## Available data
╔══
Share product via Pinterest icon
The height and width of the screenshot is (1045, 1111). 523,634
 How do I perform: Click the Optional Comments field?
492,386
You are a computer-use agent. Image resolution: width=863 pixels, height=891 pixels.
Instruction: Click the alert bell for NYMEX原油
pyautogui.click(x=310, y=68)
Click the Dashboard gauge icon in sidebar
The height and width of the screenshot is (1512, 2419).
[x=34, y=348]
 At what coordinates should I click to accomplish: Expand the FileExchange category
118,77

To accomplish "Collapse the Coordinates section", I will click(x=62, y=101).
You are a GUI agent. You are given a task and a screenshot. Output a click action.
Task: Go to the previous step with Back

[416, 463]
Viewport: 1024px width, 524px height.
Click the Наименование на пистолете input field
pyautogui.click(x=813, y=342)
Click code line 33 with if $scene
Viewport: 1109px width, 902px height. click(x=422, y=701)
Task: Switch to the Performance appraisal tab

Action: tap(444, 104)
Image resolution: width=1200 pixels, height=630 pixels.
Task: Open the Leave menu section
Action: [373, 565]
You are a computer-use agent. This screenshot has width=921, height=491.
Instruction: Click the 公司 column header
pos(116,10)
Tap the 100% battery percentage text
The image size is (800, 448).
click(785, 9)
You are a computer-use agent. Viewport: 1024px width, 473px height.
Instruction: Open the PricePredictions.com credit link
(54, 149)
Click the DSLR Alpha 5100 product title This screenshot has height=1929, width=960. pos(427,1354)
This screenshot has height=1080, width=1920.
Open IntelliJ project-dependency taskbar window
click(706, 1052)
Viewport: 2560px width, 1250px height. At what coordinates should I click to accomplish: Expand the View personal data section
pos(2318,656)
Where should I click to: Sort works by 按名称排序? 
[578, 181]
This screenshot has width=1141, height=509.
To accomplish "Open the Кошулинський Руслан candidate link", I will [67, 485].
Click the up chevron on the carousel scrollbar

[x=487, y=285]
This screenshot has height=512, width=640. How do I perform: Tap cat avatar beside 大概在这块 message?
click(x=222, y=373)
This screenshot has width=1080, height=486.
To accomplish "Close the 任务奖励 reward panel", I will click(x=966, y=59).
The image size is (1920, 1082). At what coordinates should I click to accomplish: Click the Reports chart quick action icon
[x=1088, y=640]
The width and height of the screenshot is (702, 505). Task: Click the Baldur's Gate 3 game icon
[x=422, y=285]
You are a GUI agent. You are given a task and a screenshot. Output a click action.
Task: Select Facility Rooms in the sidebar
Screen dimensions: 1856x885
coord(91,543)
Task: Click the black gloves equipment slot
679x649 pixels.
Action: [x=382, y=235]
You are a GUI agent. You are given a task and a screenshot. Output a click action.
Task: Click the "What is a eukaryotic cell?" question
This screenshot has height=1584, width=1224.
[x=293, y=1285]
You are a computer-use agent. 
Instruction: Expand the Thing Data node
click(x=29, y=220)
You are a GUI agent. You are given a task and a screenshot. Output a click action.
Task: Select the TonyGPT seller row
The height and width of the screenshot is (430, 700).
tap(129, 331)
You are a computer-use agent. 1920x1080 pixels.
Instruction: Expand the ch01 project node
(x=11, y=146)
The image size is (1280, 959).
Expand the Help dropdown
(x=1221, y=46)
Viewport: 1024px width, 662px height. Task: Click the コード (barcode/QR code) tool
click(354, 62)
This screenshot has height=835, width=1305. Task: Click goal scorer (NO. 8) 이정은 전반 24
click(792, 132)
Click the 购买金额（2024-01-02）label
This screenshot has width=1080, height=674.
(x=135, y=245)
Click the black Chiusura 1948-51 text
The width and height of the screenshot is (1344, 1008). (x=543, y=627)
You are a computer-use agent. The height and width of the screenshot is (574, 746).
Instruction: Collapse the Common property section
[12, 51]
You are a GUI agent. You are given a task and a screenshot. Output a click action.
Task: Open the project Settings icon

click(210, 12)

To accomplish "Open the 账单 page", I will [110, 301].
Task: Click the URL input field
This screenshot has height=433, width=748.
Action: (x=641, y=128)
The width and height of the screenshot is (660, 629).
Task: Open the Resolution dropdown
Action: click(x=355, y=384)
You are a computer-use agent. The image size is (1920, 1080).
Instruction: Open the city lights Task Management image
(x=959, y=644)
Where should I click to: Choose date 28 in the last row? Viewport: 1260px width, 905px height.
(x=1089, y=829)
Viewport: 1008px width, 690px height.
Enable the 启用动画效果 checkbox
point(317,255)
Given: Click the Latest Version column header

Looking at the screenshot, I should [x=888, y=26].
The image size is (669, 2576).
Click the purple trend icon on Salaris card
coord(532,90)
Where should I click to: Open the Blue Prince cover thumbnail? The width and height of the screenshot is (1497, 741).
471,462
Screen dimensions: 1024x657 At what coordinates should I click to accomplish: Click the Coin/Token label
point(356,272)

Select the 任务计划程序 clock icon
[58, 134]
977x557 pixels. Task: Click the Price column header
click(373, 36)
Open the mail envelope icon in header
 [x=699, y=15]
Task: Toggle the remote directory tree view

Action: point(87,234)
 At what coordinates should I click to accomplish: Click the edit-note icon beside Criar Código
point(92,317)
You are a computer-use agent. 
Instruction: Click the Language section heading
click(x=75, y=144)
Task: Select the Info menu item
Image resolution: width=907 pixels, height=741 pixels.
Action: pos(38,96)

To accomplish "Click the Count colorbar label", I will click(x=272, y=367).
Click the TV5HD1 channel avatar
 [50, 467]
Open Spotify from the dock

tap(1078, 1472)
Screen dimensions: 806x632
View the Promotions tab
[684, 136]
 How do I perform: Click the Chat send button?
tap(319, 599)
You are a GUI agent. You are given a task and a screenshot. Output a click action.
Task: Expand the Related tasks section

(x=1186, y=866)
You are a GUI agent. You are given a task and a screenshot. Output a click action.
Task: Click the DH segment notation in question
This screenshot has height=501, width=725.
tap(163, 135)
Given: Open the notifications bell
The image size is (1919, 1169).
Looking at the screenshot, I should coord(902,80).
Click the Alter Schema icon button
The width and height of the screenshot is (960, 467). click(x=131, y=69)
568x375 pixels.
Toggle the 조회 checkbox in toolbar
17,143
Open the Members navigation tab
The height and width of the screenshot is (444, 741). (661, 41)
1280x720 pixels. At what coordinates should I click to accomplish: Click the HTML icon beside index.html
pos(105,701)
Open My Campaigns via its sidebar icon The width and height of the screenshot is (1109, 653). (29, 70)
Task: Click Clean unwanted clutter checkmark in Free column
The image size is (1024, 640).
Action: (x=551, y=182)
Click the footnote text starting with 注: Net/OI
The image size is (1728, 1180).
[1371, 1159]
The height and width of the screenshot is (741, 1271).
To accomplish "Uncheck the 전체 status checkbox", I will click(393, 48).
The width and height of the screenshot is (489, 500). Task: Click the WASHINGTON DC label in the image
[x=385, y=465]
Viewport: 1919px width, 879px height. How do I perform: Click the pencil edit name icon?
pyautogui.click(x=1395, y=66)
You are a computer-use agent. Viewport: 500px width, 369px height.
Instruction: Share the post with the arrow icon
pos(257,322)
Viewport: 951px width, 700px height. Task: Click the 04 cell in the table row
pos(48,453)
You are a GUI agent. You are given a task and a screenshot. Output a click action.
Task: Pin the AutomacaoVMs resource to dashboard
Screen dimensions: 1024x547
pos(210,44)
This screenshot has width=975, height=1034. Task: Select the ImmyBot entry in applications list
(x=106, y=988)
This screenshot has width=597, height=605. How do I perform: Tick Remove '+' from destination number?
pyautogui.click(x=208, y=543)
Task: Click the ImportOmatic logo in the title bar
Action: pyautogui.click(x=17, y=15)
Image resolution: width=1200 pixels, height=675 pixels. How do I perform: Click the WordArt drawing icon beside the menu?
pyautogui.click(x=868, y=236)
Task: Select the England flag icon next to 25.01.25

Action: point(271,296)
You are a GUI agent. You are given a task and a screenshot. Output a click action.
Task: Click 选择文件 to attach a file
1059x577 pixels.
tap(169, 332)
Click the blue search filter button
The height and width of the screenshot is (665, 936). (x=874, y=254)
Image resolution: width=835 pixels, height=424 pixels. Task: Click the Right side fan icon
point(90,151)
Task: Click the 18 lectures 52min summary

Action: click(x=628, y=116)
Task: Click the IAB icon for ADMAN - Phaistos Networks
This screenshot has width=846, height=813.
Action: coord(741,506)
╚══
Copy out every line above that contains the string "Viewport".

Viewport: 1024px width, 524px height.
Viewport: 1109px width, 902px height. click(x=422, y=701)
You are a computer-use agent. Viewport: 1024px width, 473px height.
Viewport: 2560px width, 1250px height. At what coordinates should I click to accomplish: Expand the View personal data section
Viewport: 1024px width, 662px height. Task: Click the コード (barcode/QR code) tool
Where should I click to: Choose date 28 in the last row? Viewport: 1260px width, 905px height.
Viewport: 1008px width, 690px height.
Viewport: 1919px width, 879px height. How do I perform: Click the pencil edit name icon?
You are a computer-use agent. Viewport: 500px width, 369px height.
Viewport: 951px width, 700px height. Task: Click the 04 cell in the table row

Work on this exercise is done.